=== Stored data ===
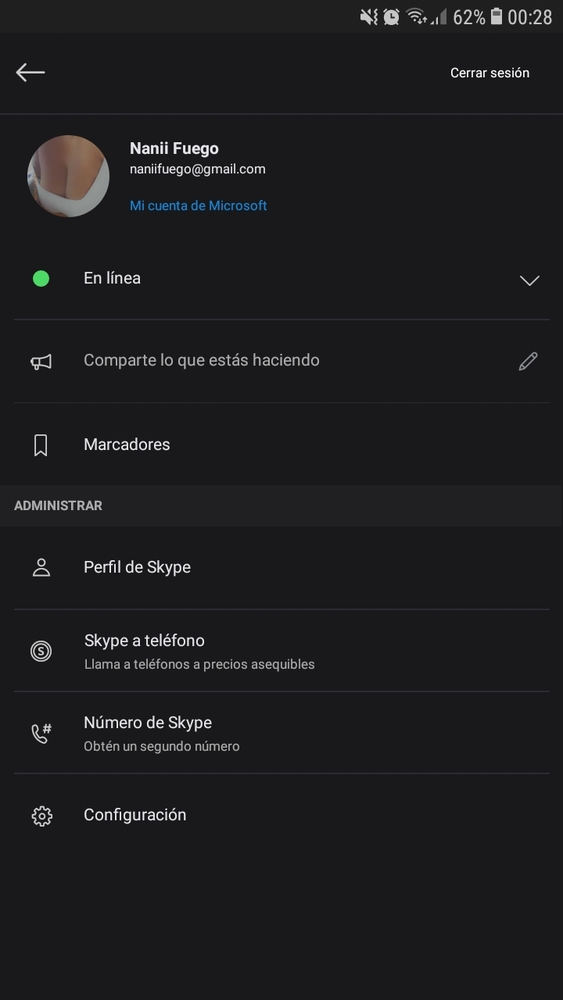The width and height of the screenshot is (563, 1000).
Task: Select the bookmark icon beside Marcadores
Action: point(41,445)
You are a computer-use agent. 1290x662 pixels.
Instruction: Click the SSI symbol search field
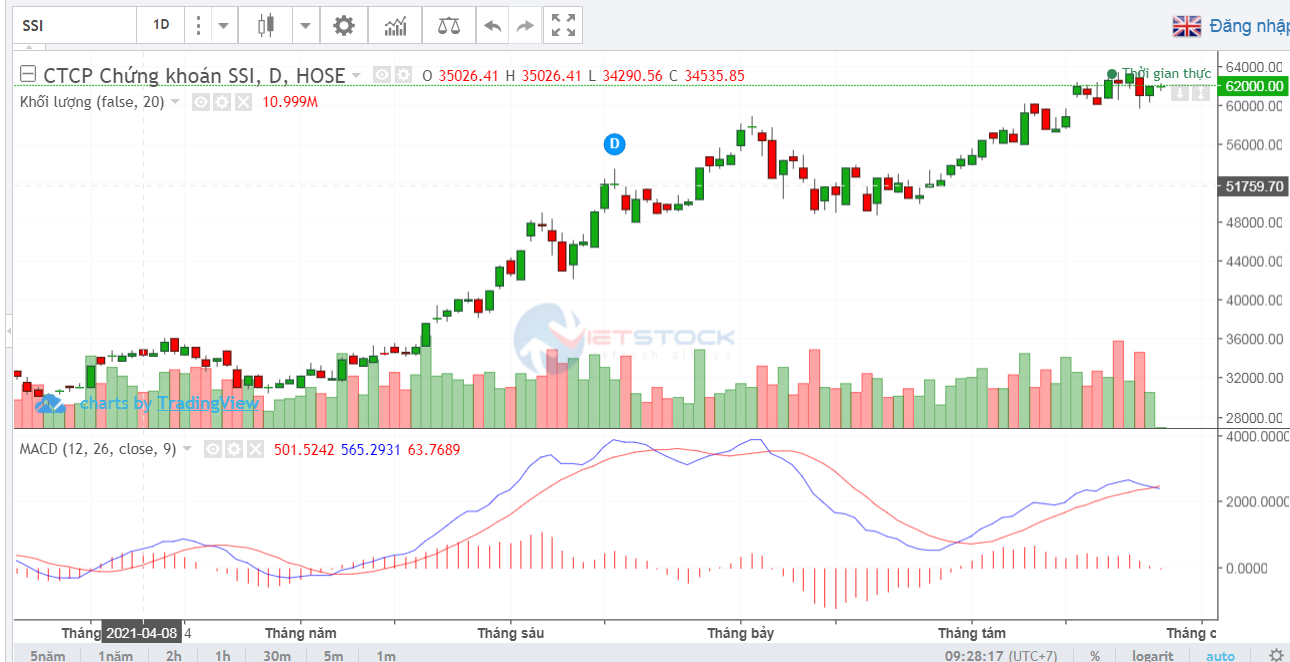(75, 25)
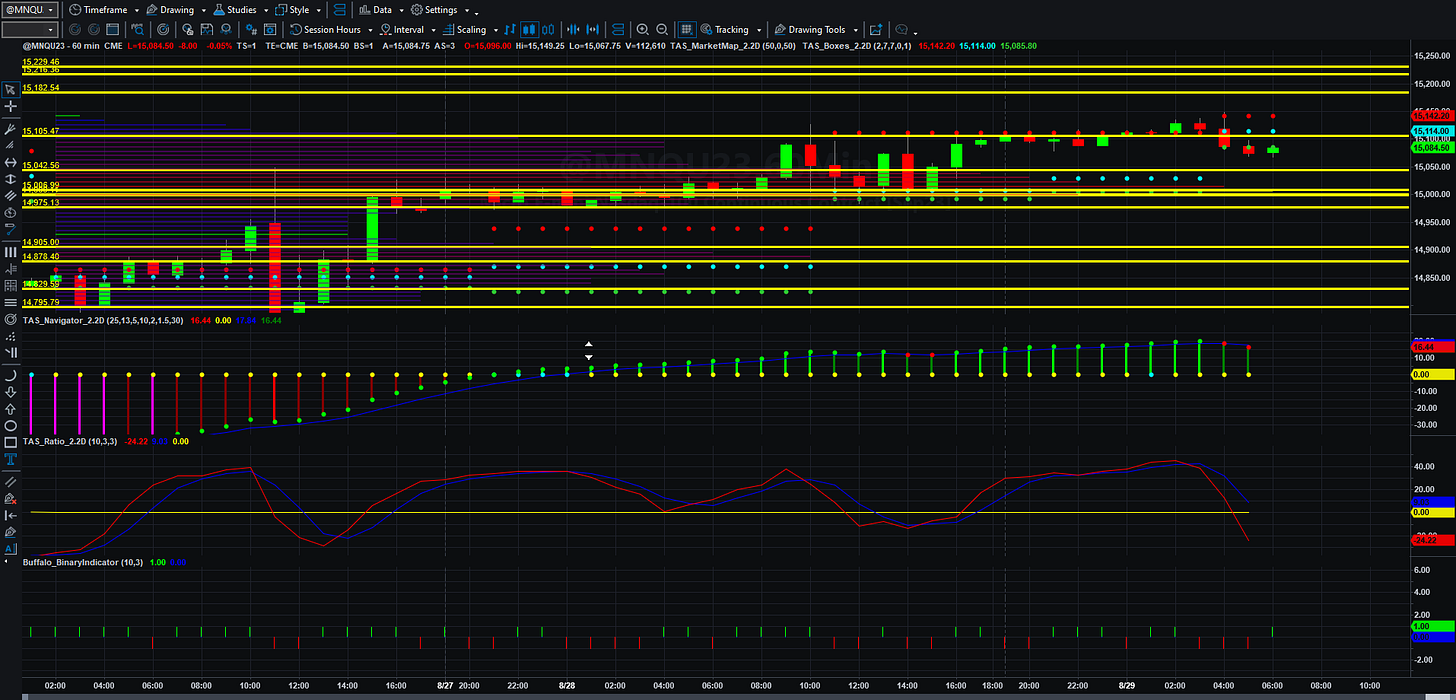Viewport: 1456px width, 700px height.
Task: Toggle the hollow candle chart type
Action: pyautogui.click(x=548, y=30)
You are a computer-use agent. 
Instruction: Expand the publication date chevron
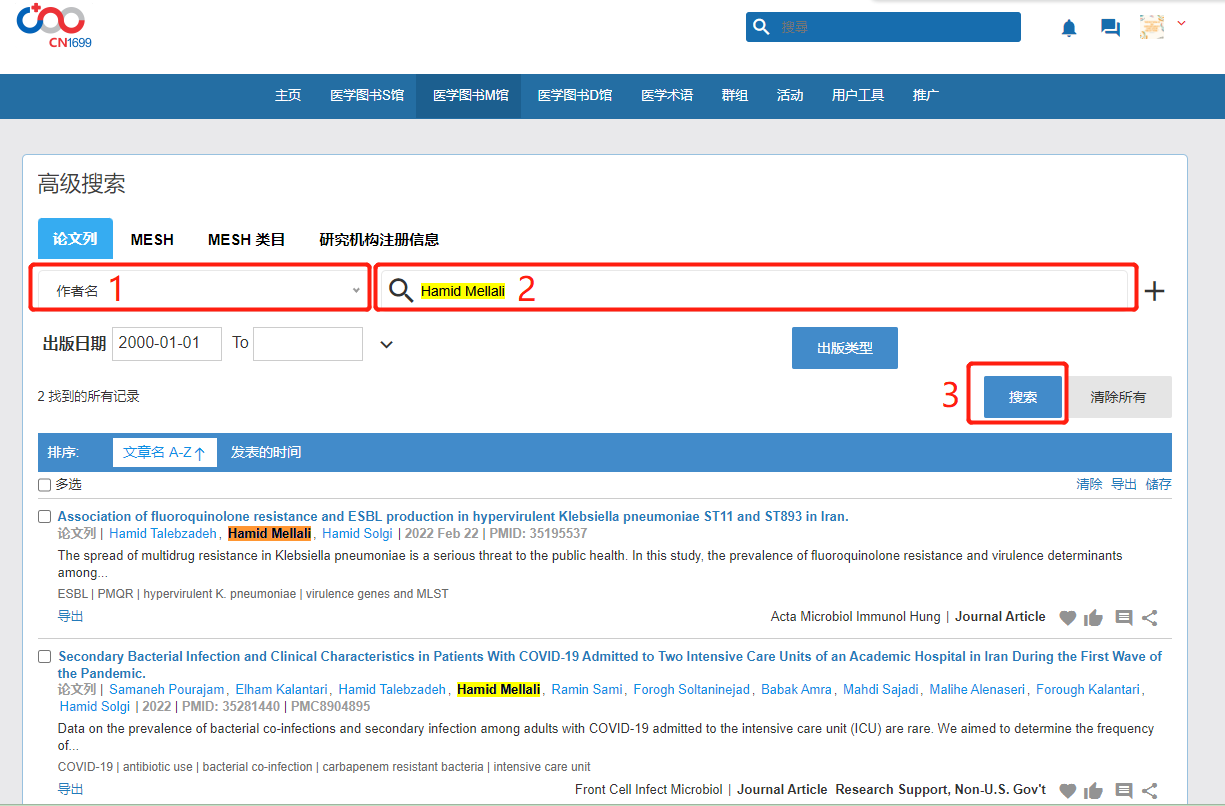(387, 345)
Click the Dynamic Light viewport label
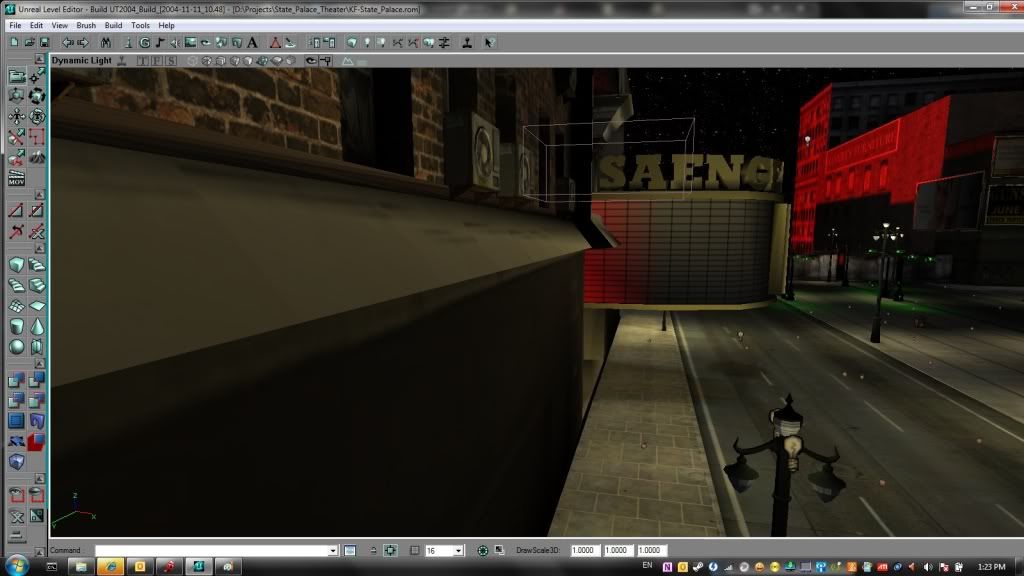The width and height of the screenshot is (1024, 576). point(82,60)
===
_What you have to do_: Where the line containing "Instruction: Expand the" appears, begin writing out the lines word for word, and continue through the last line of the data, leaving out pictures.

_Finished task_:
Instruction: Expand the publication date chevron
(387, 345)
Click the Dynamic Light viewport label
The width and height of the screenshot is (1024, 576). point(82,60)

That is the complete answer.